Grace Period vs. Moratorium Period: What's the Difference?

Grace Period vs. Moratorium Period: An Overview

While they may sound similar, there are some key differences between a grace period and a moratorium period. Grace periods allow a buffer between when a billing cycle ends and the payment is due. This period does not earn interest.

A moratorium is a pause on payments for a certain period of time. The reason is typically financial hardship and the period of the moratorium is agreed upon with the lender. Knowing the difference between grace periods and moratoriums, and utilizing them appropriately can help with financial planning strategies.

Key Takeaways

  • A grace period falls between the time when a credit card billing cycle ends and when the payment is due.
  • A moratorium period is when your lender allows you to stop making payments for a specific period of time.
  • A moratorium is similar to a deferment or forbearance.
Grace Period vs. Moratorium Period

Investopedia / Sabrina Jiang

Grace Period

grace period falls between the time when a credit card billing cycle ends and when the payment is due. This grace period is an interest-free time frame that gives you several days to pay before the lender begins charging interest on the balance for that month.

You will not be charged interest on the part of the balance that is paid during the grace period. Grace periods are not required by law, but lenders usually give one of between 21 and 25 days. If they do offer a grace period, the law requires that they send you a bill at least 21 days prior to the due date.

If you pay off the entire balance of the bill during the grace period, then the money you borrowed is like a free loan, because you are not paying anything for the privilege of using it.

A grace period is a use-it-or-lose-it type of situation. If you leave a balance on your card from the previous month, then not only do you pay interest on that amount but you also pay interest on any future charges from the day that you make the purchase.

So if you pay $200 on your $500 credit card balance, you will be charged interest on the remaining $300. Then if you go out the next day and buy something for $500, you will also start accruing interest on that $500 purchase. Sometimes it takes up to two billing cycles of paying in full before you regain the privilege of a grace period.

Moratorium Period

moratorium period, which is similar to forbearance or deferment, is when your lender allows you to stop making payments for a specific period of time and for a specific reason. Usually, the reason involves some kind of financial hardship. Your lender would rather give you a few months to get on your feet than have you default and stop paying altogether because the account went into collections.

In a way, a grace period and a moratorium period are the same, in that they are both a time frame during which you don’t have to make a payment. The differences are that a moratorium period is much longer than a grace period and interest may be charged during it.

Key Differences

A moratorium will almost always be longer than a grace period because financial hardship takes longer to recover from and the period is agreed upon between the lender and borrower. A grace period is usually a standard period in the terms of a credit card and is decided by the lender beforehand.

As grace periods are usually standard in a credit card contract, all borrowers have the same grace period and are subject to the same terms. It is automatically extended to all customers. A moratorium is a special request by the borrower and is customized to every individual borrower depending on their need. The lender must approve the request and there is no guarantee of a moratorium period.

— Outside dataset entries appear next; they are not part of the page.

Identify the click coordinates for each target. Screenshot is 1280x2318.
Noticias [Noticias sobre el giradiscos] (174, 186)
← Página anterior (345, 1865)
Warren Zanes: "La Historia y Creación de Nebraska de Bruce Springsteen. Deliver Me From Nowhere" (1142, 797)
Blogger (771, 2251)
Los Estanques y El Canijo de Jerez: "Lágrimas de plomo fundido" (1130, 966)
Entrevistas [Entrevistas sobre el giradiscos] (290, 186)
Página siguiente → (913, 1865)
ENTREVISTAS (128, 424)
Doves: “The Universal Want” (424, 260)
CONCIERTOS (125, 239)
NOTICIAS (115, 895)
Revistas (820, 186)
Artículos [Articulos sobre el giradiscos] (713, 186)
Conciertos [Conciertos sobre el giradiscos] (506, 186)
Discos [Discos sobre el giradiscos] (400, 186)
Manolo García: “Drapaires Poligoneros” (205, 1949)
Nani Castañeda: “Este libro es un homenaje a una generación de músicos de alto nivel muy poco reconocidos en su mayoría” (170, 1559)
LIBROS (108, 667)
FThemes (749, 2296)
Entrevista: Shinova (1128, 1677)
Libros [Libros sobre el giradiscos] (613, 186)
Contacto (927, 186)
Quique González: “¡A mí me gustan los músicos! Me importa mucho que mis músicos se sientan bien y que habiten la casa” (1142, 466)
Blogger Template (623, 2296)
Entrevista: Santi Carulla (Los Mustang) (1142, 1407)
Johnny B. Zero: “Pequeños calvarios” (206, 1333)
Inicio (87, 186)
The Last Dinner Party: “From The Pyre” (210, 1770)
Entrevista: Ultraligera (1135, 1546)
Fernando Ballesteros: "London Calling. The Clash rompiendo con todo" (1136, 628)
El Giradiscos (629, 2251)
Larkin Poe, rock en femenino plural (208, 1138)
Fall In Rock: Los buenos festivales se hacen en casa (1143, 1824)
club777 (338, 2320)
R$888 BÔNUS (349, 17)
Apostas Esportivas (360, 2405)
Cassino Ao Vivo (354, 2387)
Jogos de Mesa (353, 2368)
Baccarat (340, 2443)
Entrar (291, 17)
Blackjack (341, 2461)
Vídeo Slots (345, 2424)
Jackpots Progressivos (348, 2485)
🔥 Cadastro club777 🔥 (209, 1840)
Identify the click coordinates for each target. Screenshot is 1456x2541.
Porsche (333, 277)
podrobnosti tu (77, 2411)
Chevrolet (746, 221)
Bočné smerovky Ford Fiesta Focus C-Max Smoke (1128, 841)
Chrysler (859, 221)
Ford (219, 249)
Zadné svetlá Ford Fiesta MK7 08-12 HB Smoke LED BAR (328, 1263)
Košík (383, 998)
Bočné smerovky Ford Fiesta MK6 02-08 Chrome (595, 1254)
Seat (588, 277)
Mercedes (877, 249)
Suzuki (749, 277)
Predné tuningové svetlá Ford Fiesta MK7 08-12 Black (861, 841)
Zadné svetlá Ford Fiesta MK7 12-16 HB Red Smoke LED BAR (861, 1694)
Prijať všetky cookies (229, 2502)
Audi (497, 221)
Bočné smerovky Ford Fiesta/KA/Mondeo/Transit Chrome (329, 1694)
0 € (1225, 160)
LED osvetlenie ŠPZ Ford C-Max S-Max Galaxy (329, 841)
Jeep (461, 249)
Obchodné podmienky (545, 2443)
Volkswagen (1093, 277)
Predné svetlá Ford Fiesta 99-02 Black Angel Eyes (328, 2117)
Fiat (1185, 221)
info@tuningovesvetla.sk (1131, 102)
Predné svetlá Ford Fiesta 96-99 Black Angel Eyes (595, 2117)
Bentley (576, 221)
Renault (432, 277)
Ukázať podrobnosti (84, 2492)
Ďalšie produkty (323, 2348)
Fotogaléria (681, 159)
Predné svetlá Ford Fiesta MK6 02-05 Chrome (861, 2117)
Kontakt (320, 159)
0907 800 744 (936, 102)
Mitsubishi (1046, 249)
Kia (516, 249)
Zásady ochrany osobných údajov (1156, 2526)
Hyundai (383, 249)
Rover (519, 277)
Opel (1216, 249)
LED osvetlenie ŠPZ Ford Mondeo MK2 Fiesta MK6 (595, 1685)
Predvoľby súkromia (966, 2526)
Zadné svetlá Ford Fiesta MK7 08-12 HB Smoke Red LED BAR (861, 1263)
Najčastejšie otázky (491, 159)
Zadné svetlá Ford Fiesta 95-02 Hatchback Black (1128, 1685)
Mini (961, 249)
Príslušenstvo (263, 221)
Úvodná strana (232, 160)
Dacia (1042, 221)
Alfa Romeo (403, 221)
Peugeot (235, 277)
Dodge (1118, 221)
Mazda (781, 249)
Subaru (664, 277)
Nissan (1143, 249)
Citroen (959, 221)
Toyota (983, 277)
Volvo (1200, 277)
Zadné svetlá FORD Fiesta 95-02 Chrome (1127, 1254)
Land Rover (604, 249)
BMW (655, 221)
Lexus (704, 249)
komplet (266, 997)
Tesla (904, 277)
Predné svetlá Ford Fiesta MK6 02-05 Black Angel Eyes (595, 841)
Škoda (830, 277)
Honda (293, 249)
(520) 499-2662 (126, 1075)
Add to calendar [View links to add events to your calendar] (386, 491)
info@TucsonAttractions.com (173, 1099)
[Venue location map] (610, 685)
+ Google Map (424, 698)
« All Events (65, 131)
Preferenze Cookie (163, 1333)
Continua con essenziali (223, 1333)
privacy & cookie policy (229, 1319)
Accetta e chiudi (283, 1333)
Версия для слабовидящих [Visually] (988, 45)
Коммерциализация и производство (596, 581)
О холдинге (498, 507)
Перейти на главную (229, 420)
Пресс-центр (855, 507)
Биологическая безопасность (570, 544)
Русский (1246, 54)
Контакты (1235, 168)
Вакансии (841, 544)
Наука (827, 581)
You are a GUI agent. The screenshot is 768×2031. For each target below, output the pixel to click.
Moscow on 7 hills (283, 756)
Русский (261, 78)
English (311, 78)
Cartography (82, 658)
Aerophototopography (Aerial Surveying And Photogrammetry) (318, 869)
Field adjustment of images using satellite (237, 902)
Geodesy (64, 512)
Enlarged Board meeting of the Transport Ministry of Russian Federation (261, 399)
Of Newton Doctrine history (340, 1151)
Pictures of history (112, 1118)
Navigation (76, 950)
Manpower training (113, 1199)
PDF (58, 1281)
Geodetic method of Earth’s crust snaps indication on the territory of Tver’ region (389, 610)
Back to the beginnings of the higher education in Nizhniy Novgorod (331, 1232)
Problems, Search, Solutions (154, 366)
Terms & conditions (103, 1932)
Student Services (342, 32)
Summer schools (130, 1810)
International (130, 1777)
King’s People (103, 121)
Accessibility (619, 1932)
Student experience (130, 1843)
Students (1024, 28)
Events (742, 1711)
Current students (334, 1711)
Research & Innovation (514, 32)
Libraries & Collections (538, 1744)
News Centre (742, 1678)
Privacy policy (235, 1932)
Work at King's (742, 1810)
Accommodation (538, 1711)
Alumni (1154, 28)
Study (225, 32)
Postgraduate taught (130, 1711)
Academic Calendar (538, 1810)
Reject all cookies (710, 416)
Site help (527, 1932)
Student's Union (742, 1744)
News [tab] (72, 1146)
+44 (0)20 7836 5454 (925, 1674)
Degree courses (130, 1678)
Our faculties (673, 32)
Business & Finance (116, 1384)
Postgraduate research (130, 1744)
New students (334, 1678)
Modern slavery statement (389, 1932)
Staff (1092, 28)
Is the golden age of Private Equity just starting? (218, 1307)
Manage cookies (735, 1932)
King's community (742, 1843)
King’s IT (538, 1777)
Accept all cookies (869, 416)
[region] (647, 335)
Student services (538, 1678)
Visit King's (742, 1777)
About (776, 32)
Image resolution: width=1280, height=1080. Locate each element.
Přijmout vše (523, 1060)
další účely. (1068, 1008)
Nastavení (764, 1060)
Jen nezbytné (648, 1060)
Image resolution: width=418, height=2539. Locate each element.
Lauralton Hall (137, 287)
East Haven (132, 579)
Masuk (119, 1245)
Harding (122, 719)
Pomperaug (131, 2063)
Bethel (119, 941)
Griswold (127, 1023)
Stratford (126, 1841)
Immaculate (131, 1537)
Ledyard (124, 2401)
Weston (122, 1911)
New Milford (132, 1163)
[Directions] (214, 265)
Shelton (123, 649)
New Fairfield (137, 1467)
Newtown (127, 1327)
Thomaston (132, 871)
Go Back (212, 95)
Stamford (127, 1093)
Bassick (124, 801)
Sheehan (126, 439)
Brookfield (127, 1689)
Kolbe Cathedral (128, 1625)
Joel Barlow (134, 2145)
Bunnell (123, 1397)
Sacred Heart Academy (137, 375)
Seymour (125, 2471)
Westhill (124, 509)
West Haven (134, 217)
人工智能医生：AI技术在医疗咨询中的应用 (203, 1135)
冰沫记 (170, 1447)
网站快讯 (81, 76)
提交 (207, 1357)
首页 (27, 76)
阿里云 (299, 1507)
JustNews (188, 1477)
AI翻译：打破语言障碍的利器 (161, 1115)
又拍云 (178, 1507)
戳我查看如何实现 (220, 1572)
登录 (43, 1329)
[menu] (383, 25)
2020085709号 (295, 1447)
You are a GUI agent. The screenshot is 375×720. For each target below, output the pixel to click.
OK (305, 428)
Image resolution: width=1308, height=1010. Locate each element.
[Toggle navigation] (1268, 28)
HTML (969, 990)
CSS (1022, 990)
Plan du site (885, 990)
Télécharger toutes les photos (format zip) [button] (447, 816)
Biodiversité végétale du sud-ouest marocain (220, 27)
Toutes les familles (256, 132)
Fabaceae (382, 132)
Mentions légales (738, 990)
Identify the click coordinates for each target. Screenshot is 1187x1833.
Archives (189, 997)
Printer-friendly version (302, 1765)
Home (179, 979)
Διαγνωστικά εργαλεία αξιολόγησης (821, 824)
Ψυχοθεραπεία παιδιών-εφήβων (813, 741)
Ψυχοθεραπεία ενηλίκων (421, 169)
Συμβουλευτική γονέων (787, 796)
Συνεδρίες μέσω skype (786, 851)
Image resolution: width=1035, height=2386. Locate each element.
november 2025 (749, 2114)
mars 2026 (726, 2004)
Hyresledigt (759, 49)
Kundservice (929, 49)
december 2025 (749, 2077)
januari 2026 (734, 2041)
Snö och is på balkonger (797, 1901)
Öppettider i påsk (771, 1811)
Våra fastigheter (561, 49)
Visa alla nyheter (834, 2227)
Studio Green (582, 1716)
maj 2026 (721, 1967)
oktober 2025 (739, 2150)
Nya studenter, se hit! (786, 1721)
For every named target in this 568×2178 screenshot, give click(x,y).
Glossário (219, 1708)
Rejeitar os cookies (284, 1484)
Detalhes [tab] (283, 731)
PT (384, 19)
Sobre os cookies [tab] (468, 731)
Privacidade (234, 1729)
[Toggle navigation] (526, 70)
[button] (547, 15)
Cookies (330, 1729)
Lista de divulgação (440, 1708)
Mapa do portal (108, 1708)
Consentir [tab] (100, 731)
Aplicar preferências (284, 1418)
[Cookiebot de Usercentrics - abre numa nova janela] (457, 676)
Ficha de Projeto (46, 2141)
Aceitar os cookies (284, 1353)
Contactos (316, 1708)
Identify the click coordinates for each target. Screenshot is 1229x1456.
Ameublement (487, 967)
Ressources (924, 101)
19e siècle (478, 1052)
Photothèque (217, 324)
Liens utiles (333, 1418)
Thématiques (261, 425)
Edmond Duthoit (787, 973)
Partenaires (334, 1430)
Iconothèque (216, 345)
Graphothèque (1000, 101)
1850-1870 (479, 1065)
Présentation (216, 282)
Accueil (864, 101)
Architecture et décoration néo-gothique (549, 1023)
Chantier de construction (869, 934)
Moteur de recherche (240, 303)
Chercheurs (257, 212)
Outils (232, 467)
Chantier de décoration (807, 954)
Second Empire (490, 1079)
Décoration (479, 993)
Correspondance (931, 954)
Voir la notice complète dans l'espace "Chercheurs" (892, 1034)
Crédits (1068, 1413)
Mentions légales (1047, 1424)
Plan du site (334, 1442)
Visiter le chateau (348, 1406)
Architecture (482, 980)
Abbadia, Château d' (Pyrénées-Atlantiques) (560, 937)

In a grace period, if the borrower does make the payment, they will be penalized with fees and other penalties. In a moratorium, there are no charges or fees as the stop in payment has been agreed upon by the two parties.

How Long Is a Loan Moratorium Period?

The length of a loan moratorium period will vary depending on the individual and is agreed upon between the lender and borrower. A moratorium can be up to a few months to a year. They are generally longer in term.

What Is an Example of a Moratorium?

An example of a moratorium would be an individual who takes out a loan and has a monthly payment of $300. If the individual can no longer pay this $300 due to financial hardship, they would contact their bank and ask for a moratorium on the loan payments. The bank would agree to a moratorium for six months, in which the individual does not have to make any payments.

What Is the Grace Period of a Loan?

The grace period of a loan will differ for every loan or credit card. Typically, a grace period will be 15 days, but it can be more or less depending on the lender.